Thermal comfort research has utilized various sensors and models to estimate the mean radiant temperature (MRT) experienced by a human, including the standard black globe thermometer (SGT), acrylic globe thermometers (AGT), and cylindrical radiation thermometers (CRT). Rather than directly measuring radiation, a temperature is measured in the center of these low-cost sensors that can be related to MRT after theoretically accounting for convection. However, these sensors have not been systematically tested under long-term hot and clear conditions. Further, under variable weather conditions, many issues can arise due to slow response times, shape, inaccuracies in material properties and assumptions, and color (albedo, emissivity) inconsistencies. Here, we assess the performance of MRT produced by various heat transfer models, with and without new average surface temperature ( T ¯ s ) correction factors, using five instruments—the SGT (15 cm, black), tan and black CRTs, gray and black 38 mm AGTs—compared to 3D integral radiation measurements. Measurements were taken on an unobscured roof throughout summer-to-early-fall months in Tempe, Arizona, examining 58 full-sun days. Deviations without correcting for asymmetrical surface heating—found to be the main cause of errors—reached ± 15–20 °C MRT. By accounting for asymmetric heating through T ¯ s calculations, new corrective algorithms were derived for the low-cost sensor models.
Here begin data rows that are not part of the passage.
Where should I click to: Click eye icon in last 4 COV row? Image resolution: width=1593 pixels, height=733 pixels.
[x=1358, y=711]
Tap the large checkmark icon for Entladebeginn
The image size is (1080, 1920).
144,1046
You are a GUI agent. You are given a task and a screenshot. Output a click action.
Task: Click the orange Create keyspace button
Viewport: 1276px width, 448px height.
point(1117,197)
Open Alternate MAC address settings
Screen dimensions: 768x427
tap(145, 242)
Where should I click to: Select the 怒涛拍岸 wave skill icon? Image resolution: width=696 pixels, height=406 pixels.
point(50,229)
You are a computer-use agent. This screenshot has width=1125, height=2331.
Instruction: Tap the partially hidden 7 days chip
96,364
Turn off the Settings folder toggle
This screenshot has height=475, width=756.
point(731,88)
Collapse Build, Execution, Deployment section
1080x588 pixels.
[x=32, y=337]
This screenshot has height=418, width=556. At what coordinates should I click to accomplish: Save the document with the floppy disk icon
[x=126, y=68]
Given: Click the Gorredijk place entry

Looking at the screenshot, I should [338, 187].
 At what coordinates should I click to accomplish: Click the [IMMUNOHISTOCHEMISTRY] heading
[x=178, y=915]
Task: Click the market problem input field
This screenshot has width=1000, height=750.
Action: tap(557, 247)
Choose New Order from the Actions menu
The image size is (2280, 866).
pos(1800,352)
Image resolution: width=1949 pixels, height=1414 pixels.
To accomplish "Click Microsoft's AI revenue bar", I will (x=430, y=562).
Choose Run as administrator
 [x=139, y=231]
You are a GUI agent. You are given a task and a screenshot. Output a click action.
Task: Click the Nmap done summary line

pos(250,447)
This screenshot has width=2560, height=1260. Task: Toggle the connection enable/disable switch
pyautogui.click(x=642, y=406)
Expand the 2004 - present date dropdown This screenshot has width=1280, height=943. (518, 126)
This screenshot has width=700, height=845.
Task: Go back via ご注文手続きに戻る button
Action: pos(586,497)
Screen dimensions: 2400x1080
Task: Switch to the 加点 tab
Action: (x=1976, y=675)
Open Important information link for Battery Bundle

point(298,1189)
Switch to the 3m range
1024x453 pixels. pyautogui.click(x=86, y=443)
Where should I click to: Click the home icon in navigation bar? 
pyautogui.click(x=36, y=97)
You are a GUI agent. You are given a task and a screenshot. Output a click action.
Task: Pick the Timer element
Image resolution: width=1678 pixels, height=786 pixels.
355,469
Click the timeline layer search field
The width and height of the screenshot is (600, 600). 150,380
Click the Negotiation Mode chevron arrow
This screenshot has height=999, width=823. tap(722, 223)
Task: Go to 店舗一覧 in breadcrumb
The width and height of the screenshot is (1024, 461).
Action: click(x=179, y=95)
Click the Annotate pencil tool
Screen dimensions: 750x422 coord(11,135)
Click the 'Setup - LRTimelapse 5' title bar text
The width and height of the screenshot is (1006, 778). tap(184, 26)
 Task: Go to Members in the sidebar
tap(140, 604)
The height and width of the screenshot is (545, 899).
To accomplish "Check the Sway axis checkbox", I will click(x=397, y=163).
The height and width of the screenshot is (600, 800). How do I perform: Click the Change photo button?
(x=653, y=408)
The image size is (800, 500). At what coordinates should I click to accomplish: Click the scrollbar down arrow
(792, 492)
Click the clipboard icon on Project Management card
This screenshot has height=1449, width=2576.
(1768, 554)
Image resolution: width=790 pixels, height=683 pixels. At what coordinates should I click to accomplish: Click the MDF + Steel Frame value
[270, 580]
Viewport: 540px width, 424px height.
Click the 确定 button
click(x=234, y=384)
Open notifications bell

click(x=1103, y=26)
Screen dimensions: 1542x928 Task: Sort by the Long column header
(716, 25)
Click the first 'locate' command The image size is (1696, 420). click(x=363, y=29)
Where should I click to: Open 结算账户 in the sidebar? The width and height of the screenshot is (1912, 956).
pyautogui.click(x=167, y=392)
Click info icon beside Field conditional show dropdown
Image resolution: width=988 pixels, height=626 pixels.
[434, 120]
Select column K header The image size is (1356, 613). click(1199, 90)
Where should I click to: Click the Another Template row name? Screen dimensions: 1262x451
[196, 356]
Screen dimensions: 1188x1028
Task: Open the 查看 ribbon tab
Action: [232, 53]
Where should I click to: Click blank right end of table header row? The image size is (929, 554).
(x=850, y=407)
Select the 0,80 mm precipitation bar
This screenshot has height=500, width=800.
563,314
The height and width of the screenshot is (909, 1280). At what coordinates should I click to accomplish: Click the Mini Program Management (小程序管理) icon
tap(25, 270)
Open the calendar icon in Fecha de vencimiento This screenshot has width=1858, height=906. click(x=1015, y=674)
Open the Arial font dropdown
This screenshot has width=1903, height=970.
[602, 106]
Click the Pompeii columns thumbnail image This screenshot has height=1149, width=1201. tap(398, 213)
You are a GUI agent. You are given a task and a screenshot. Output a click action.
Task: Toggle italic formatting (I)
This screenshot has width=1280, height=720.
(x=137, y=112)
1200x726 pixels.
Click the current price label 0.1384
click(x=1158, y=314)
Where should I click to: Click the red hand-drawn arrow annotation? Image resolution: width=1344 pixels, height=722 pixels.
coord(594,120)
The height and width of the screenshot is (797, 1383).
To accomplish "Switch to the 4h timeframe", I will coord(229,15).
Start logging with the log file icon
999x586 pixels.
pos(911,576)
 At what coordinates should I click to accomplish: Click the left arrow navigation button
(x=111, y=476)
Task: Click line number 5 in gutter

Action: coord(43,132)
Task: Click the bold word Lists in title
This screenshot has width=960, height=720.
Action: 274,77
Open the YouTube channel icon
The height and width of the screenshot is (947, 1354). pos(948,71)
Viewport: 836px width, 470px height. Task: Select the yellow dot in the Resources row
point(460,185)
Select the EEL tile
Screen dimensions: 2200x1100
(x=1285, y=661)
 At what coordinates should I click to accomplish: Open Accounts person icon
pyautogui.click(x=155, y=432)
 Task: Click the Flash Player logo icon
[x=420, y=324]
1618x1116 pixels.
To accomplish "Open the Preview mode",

Results show significant improvements in the estimated MRT error for each sensor (i.e., ∆ MRT model − IRM ) when applying the T ¯ s corrections. The tan MRT CRT improved from 1.9 ± 6.2 to −0.1 ± 4.4 °C, while the gray AGT and SGT showed improvements from −1.6 ± 7.2 to −0.4 ± 6.3 °C and − 6.6 ± 6.4 to − 0.03 ± 5.7 °C, respectively. The new corrections also eliminated dependence on other meteorological factors (zenith, wind speed). From these results, we provide three simple equations for CRT, AGT, and SGT correction for future research use under warm-hot and clear conditions. This study is the most comprehensive empirical assessment of various low-cost instruments with broad applicability in urban climate and biometeorological research.